R packages by Hadley Wickham

Package metadata

Naming your package

When creating a package the first thing (and sometimes the most difficult) is to come up with a name for it. There’s only one formal requirement:

  • The package name can only consist of letters and numbers, and must start with a letter.

But I have a few additional recommendations:

  • Make the package name googleable, so that if you google the name you can easily find it. This makes it easy for potential users to find your package, and it’s also useful for you, because it makes it easier to find out who is using it.

  • Avoid using both upper and lower case letters: they make the package name hard to type and hard to remember. For example, I can never remember if it’s Rgtk2 or RGTK2 or RGtk2.

Some strategies I’ve used in the past to create packages names:

  • Find a name evocative of the problem and modify it so that it’s unique: plyr (generalisation of apply tools), lubridate (makes dates and times easier), mutatr (mutable objects), classifly (high-dimensional views of classification).

  • Use abbreviations: lvplot (letter value plots), meifly (models explored interactively).

  • Add an extra R: stringr (string processing), tourr (grand tours), httr (HTTP requests).

Once you have a name, create a directory with that name, and inside that create an R subdirectory and a DESCRIPTION file (note that there’s no extension, and the file name must be all upper case).

A minimal DESCRIPTION file

A minimal description file (this one is taken from an early version of plyr) looks like this:

Package: plyr
Title: Tools for splitting, applying and combining data
Version: 0.1
Author: Hadley Wickham <h.wickham@gmail.com>
Maintainer: Hadley Wickham <h.wickham@gmail.com>
License: MIT

This is the critical subset of package metadata: what it’s called (Package), what it does (Title, Description), who’s allowed to use and distribute it (License), who wrote it (Author), and who to contact if you have problems (Maintainer). Here I’ve left the Description blank to illustrate that if you haven’t decided what the correct value is yet, it’s ok to leave it blank.

Again, the six required elements are:

  • Package: name of the package. Should be the same as the directory name.

  • Title: a one line description of the package.

  • Description: a more detailed paragraph-length description.

  • Version: the version number, which should be of the the form major.minor.patchlevel. See ?package_version for more details on the package version formats. I recommended following the principles of semantic versioning.

  • Maintainer: a single name and email address for the person responsible for package maintenance.

  • License: a standard abbreviation for an open source license, like GPL-2 or BSD. A complete list of possibilities can be found by running file.show(file.path(R.home(), "share/licenses/license.db")). If you are using a non-standard license, put file LICENSE and then include the full text of the license in a LICENSE.

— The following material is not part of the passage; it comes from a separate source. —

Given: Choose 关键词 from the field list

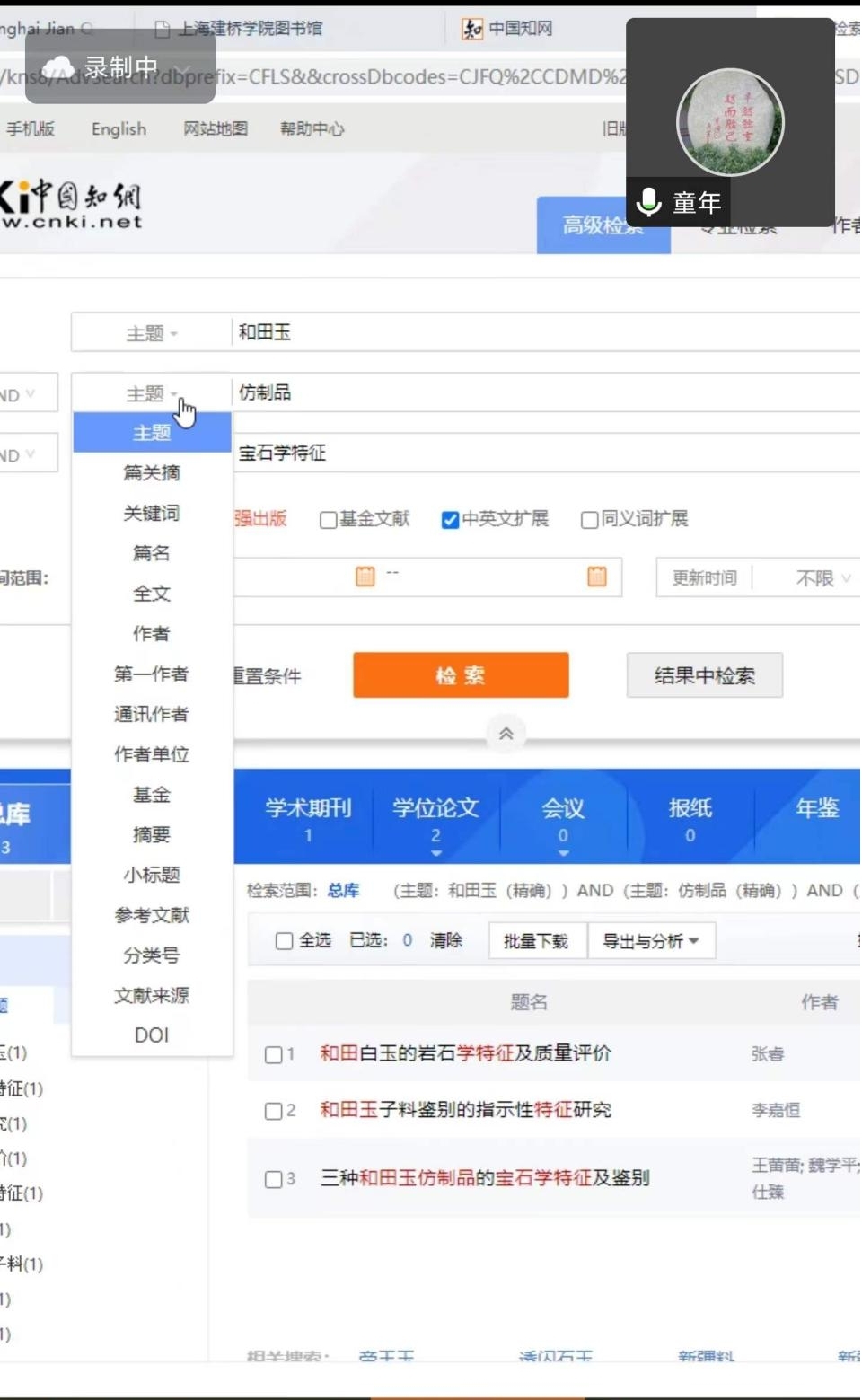Looking at the screenshot, I should 151,513.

Other DESCRIPTION components

A more complete DESCRIPTION (this one from a more recent version of plyr) looks like this:

Package: plyr
Title: Tools for splitting, applying and combining data
Description: plyr is a set of tools that solves a common set of
    problems: you need to break a big problem down into manageable
    pieces, operate on each pieces and then put all the pieces back
    together.  For example, you might want to fit a model to each
    spatial location or time point in your study, summarise data by
    panels or collapse high-dimensional arrays to simpler summary
    statistics. The development of plyr has been generously supported
    by BD (Becton Dickinson).
URL: http://had.co.nz/plyr
Version: 1.3
Maintainer: Hadley Wickham <h.wickham@gmail.com>
Author: Hadley Wickham <h.wickham@gmail.com>
Depends: R (>= 2.11.0)
Suggests: abind, testthat (>= 0.2), tcltk, foreach
Imports: itertools, iterators
License: MIT

This DESCRIPTION includes other components that are optional, but still important:

  • Depends, Suggests, Imports and Enhances describe which packages this package needs. They are described in more detail in [[namespaces]].

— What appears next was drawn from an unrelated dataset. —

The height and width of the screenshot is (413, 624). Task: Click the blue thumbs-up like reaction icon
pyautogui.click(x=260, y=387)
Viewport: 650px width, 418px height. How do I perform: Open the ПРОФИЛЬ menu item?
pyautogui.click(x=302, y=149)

  • URL: a url to the package website. Multiple urls can be separated with a comma or whitespace.

Instead of Maintainer and Author, you can Authors@R, which takes a vector of person() elements. Each person object specifies the name of the person and their role in creating the package:

  • aut: full authors who have contributed much to the package

  • ctb: people who have made smaller contributions, like patches.

  • cre: the package creator/maintainer, the person you should bother if you have problems

Other roles are listed in the help for person. Using Authors@R is useful when your package gets bigger and you have multiple contributors that you want to acknowledge appropriately. The equivalent Authors@R syntax for plyr would be:

  Authors@R: person("Hadley", "Wickham", role = c("aut", "cre"))

There are a number of other less commonly used fields like BugReports, KeepSource, OS_type and Language. A complete list of the DESCRIPTION fields that R understands can be found in the R extensions manual.

Collation order

R loads files in alphabetical order. Unfortunately not every alphabet puts letters in the same order, so you can’t rely on alphabetic ordering if you need one file loaded before another. The order in which files are loaded doesn’t matter for most packages. But if you’re using S4, you’ll need to make sure that classes are loaded before subclasses and generics are defined before methods.

Rather than relying on alphabetic ordering, roxygen2 provides an explicit way of saying that one file must be loaded before another: @include. The @include tag gives a space separated list of file names that should be loaded before the current file:

#' @include class-a.r
setClass("B", contains = "A")

If any @include tags are present in the package, roxygen2 will set the Collate field in the DESCRIPTION, which ensures that files are always loaded in the same order.